Il comando F, richiamabile dalla riga di comando sia da emulatore 5250 che da Looc.up, permette di visualizzare le caratteristiche di un file di dati.
L'operazione può essere eseguita sia su un file fisico che su un file logico.

Eseguendo il comando:
F BRENTI0F

si ottiene la visualizzazione di una schermata in cui viene rappresentata la DDS del file e da cui è possibile, attraverso specifiche opzioni e tasti funzione, interrogare le caratteristiche dei diversi campi (opzioni di riga), vedere i file logici associati (F15), le chiavi (F14), entrare in editazione del sorgente del file (F16) o del sorgente del dizionario (F17), aprire il tool QUERY (F20) di sistema di AS/440 ecc.


Ricerca stringa (UP SCA)

Il comando UP SCA, richiamabile dalla riga di comando sia da emulatore 5250 che da Looc.up, permette di eseguire la ricerca di una o più stringhe di testo.

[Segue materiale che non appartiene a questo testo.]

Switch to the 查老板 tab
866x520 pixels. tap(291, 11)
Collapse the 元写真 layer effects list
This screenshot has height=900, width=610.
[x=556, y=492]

La ricerca può avvenire in uno o più (fino a 35) file sorgenti (identificati dalla coppia Libreria / File), filtrando eventualmente il tipo Membro.

Altre opzioni:
RicercaStringhe: cerca in tutto il membro; Modifiche: cerca nelle modifiche V* che indicano le modifiche apportate a un sorgente.
A/O/M A: esegue la ricerca delle stringhe in AND sulla medesima riga del sorgente. O: esegue la ricerca delle stringhe in OR. M: esegue la ricerca delle stringhe in AND all'interno di tutto il membro.
PosI / PosF Esegue la ricerca della stringa in una parte della riga compresa tra la posizione iniziale (PosI) e la posizione finale (PosF) specificate.
Case Sensitive Esegue la ricerca delle stringhe distinguendo maiuscole e minuscole.
Tipo Stampa Specifica se nella stampa dei risultati riportare solo i nomi dei membri nei quali la stringa è stata trovata o anche il dettaglio delle singole righe contenenti la stringa.
Intes.Salto.P Indica se, nella stampa dei risultati, l'intestazione deve essere ripetuta al cambio di pagina.
Scans.Commenti Indica se la ricerca della stringa deve considerare anche le righe di commento nei sorgenti.


I risultati della ricerca vengono salvati in un file di stampa (Prt198 con Dati specificati dall'utente dal programma B£UT09), visualizzabile da 5250 e da Looc.up, accedendo al proprio spool di stampa utente.